A farmers check coconuts before selling to traders in a village in Ben Tre province (Photo: VNA) |
Hanoi - While e-commerce is vital to Vietnam's development, 80 percent of the country’s population has not accessed online trading yet, leaving huge room for growth, according to experts.
At a forum on market strategies for Vietnamese businesses held by the Institute for Brand and Competitiveness Strategy (BCSI) in Hanoi on November 5, Hoang Quoc Quyen, representative of Tiki in the north, said that 85 percent of the e-commerce serves the urban market mostly in Hanoi and HCM City, which accounts for 20 percent of the population, while the rest or the 80 million people in rural araes are not yet included in the system.
Nguyen Thi Minh Huyen, deputy director of the Department of E-Commerce and Digital Economy, Ministry of Industry and Trade (MoIT), said Vietnam has great potential for digital economic development.
E-commerce is an important component of the digital economy with the growth rate of more than 25 percent per year and will keep growing in the next five years, the official added, highlighting there is an opportunity for digital economic development, especially in the context of COVID-19.
Vietnam is aiming to have the digital economy account for 20 percent of total GDP by 2025 and be one of the 50 leading countries in the information industry.
Also at the forum, Vu Xuan Truong from BCSI said that previously, small businesses did not pay attention to their brands, but the situation has changed in the last 3-5 years, thinking a brand as a weapon to compete in the market.
In this case, building a brand with a visual image is an effective way to enter the minds of customers who are spending a lot of time on social networks, he said.
There is a huge market for local businesses to grow bigger serving 80 million people in rural areas with their products.
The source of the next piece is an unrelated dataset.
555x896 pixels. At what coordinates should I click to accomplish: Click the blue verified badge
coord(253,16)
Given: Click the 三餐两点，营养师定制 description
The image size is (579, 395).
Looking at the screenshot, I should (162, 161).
By bringing good products to the low-income people in rural places, local enterprises could approach a huge market with less competition, Quyen from Tiki told the forum.
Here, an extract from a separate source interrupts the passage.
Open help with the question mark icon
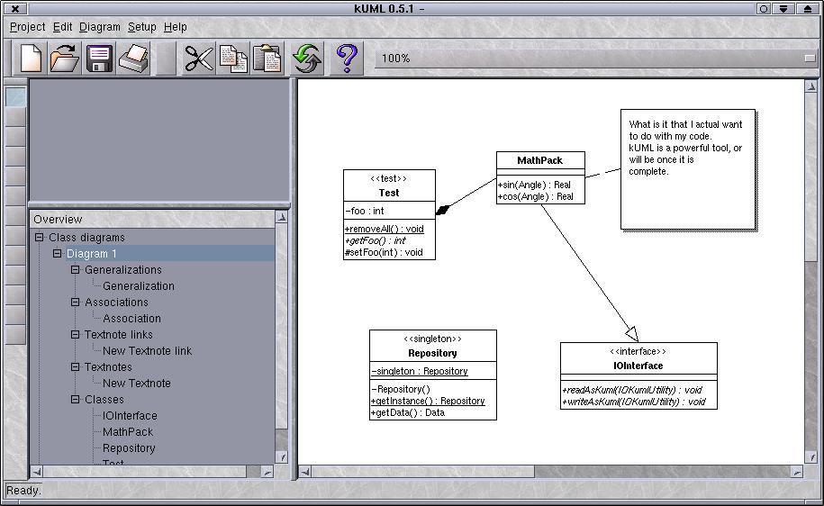The width and height of the screenshot is (824, 506). 347,59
As a leader of the Department of E-Commerce and Digital Economy, Huyen shared the recent goals of the Government to spread e-commerce development in businesses and communities, easing the gap of such development between big cities and localities, building healthy, competitive and sustainable consumption markets for Vietnamese goods at home and abroad through e-commerce and making Vietnam among the top three most developed e-commerce markets in Southeast Asia.